You’d be surprised at just how much you can squeeze into a couple of minutes. But what if those couple of minutes were able to fit in the whole of time?
That’s what happens in Marieke Blaauw, Joris Oprins and Job Roggeveen’s short film, A Single Life, in which a young woman discovers a vinyl record that has the ability to travel back and forth in time.
It’s a gloriously elegant premise, and it’s one that the film communicated without saying a single word – a remarkable feat in itself, given the mumbo-jumbo exposition you’d usually expect to find in a timey-wimey sci-fi feature. Instead, they explain it to us visually, using that universal household object: a slice of pizza. Go forward in time? The slice is gone. Go back? You can eat it all over again. In less than 30 seconds, we understand exactly what’s going on. And probably want some pizza to boot.
The woman, Pia, is naturally excited by the potential the disc opens up, rewinding back into her childhood and zipping along into the future to see what’s in store. Adulthood. A job. A baby. Old age. There’s no end to the possibility of what she can see – and, accompanied by Happy Camper’s soundtrack (available on Spotify), there’s a beautiful synchronicity between the precisely metered out music and the haphazard flurry of chronological silliness. Pizza gives way to zimmer frames with laugh-out-loud wit, before it raises a poignant question: if minutes of our existence fly past every time we close our eyes and listen to a song, what happens when the needle jumps and skips a few bars?
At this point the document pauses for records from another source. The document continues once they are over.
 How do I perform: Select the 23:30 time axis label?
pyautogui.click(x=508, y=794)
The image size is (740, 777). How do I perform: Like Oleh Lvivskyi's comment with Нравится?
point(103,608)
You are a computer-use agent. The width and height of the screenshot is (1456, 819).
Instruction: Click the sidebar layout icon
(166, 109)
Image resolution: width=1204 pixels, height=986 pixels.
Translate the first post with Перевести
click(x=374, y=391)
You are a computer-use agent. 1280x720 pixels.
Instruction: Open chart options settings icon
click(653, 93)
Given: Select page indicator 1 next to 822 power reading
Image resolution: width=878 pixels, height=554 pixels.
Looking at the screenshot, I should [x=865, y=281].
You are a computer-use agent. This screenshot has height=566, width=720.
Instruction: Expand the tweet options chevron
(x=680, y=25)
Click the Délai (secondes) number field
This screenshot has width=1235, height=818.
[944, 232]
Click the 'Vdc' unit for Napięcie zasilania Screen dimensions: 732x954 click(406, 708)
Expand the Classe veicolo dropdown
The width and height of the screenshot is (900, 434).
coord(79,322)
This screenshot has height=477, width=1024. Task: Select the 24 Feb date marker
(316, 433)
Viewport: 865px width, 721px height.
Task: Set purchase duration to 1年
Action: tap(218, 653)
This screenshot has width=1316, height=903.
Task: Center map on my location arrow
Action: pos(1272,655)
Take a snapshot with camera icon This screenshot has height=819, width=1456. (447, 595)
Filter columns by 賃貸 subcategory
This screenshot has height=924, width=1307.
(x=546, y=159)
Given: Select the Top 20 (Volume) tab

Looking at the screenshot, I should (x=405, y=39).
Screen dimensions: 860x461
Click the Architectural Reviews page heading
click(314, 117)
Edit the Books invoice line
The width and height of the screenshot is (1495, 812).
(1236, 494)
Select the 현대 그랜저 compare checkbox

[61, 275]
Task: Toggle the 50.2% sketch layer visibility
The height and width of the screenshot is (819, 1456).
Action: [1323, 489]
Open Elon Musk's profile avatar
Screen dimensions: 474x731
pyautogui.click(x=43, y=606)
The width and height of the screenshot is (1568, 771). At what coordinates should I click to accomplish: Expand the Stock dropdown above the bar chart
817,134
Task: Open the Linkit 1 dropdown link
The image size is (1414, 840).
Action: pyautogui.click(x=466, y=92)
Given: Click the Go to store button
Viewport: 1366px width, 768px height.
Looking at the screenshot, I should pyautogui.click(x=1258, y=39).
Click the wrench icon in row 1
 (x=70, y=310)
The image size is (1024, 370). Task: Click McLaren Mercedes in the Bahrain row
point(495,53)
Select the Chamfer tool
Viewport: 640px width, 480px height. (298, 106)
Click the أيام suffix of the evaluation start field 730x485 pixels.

The result is a quietly deep reminder of the importance of not rushing to the final bar of the piece – a lesson wrapped up in a 120-second track that’s endlessly surprising and guaranteed to leave a smile on your face.
Nominated for an Oscar in 2015, it was one of the shortest contenders that year – and, although it lost out to Disney, it was also the best. Squeezing decades of time into a couple of minutes? A Single Life is a magical piece of art that’s well worth a spin.